Haseeb Qureshi, general partner at Dragonfly Capital, says crypto infrastructure will ultimately be mass adopted by machines rather than humans because the technology does not align with human behaviour.
In a post on X, Qureshi dismissed the long-held belief that smart contracts would replace traditional legal agreements, arguing the vision failed “not because the technology doesn’t work, but because the technology doesn’t work for our society.”
He added that crypto has always felt alien to users, writing:
“And that’s the tell. It’s why crypto always felt slightly misshapen for us. Long unreadable cryptographic addresses, QR codes, event logs, gas fees, and footguns everywhere–none of it conforms to our intuitions about money.”
Qureshi argued that blind signing transactions, stale approvals and constant security risks make blockchain systems too dangerous and cumbersome for mainstream human use, even if the underlying technology functions as designed.
By contrast, he said AI agents are structurally better suited to blockchain environments because they can continuously verify domains, audit smart contracts and execute transactions without fatigue or emotional error.
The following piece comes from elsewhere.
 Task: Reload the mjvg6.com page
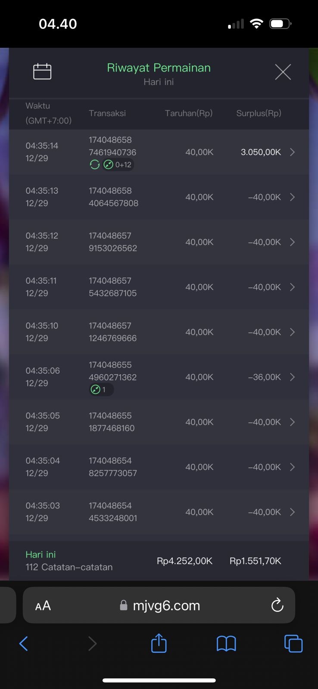pyautogui.click(x=277, y=605)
“An AI agent doesn’t get lazy. It doesn’t get tired. It can verify a transaction, check every domain, and audit a contract in seconds. And more importantly, an AI agent trusts code more than it can trust the law,”
Qureshi wrote.
Qureshi, who oversees roughly $4.1 billion in assets at Dragonfly, predicted that within a decade it will seem remarkable that humans were expected to directly navigate blockchain systems, comparing crypto’s trajectory to GPS awaiting smartphones and TCP/IP awaiting the web browser before achieving mass relevance.